Collection entries

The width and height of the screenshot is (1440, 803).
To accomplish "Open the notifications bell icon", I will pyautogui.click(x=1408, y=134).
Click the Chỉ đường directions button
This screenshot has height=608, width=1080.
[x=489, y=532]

The task
Reproduce the entries so that each line reads exactly as it did before.

Result
The width and height of the screenshot is (1440, 803).
To accomplish "Open the notifications bell icon", I will pyautogui.click(x=1408, y=134).
Click the Chỉ đường directions button
This screenshot has height=608, width=1080.
[x=489, y=532]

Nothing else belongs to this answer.